Now suppose that $x$ is a (say, centered) random variable on $\mathbb{R}^\mathbb{N}$.
Lemma 2.2.8 together with Example 2.3.5 in Bogachev's monograph on Gaussian measures seem to demonstrate that $Y =\sum_{j=1}^\infty f_j x_j$ is (distributed with) a centered Gaussian measure on the real line with variance $\|f\|_{\ell^2}^2$, when $f$ is in $\ell^2$.
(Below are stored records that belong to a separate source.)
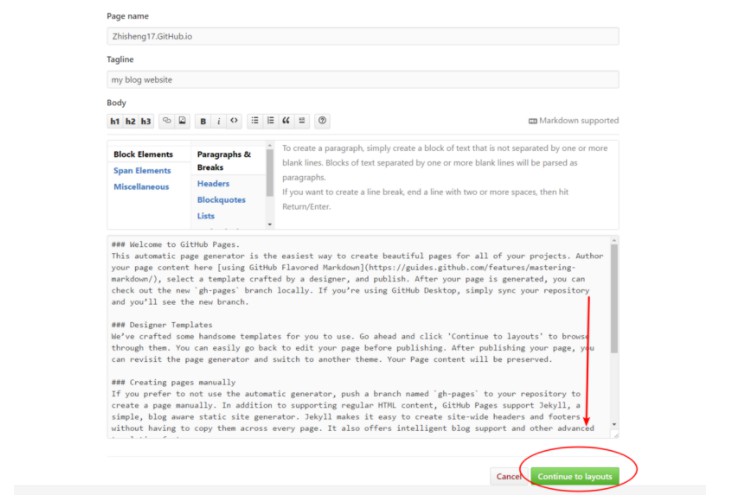Open the Headers help topic
This screenshot has height=498, width=734.
(x=213, y=184)
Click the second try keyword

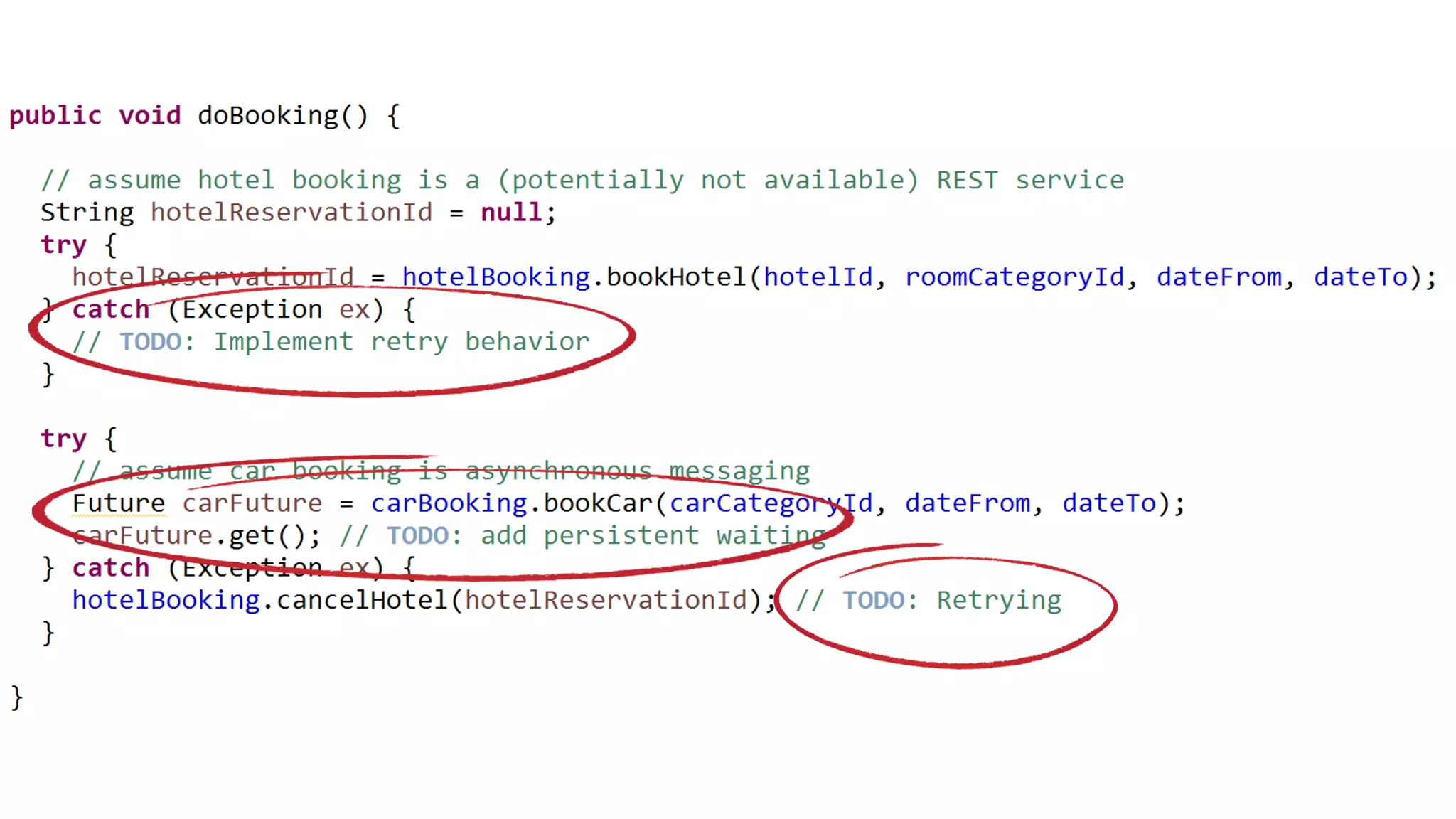(63, 438)
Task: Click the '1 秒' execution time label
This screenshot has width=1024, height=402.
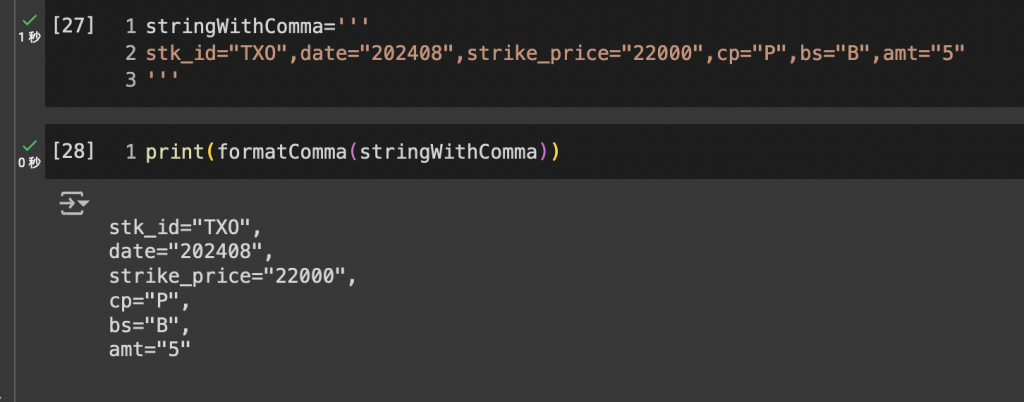Action: pos(29,37)
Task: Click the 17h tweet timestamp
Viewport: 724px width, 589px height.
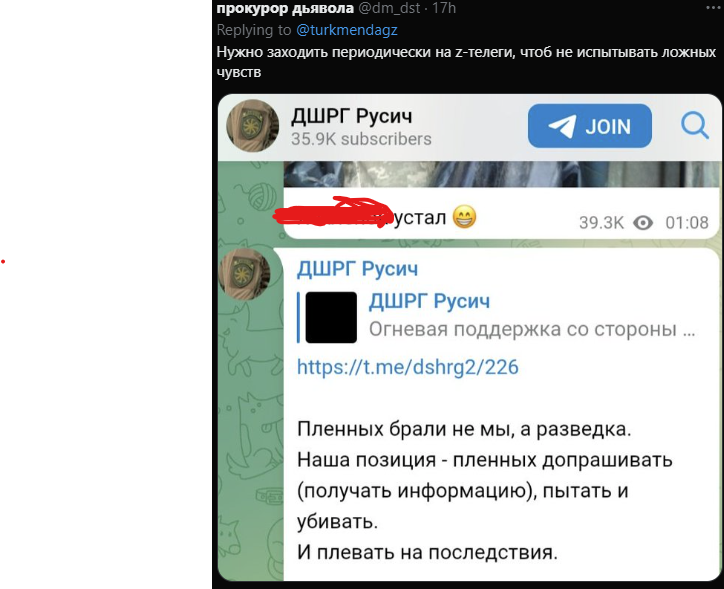Action: coord(443,8)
This is interesting because even though $x$ lies in $\ell^2$ with probability 0, one can nonetheless define the random variable $\sum_{j=1}^\infty f_j x_j$---looking through the proof it seems to be because if we define $f^{(n)} \colon x \mapsto \sum_{j \leq n} f_j x_j$, then $\|f^{(n)} - f\|_{L^2(\gamma)}^2 = \sum_{j>n} f_j^2 \to 0$, demonstrating that $f$ is the limit of elements in $(\mathbb{R}^\mathbb{N})^\ast \cong c_{00}$, the space of sequences with finitely many nonzero. One can then use this to analyze the characteristic functional of $Y$.
Question: Now suppose that $T \colon \ell^2 \to \ell^2$ is a bounded linear operator and as above that $x$ is a random variable drawn according to the Gaussian law on $\mathbb{R}^\mathbb{N}$. What additional assumptions are needed so that $Z = Tx$ is a centered Gaussian random variable?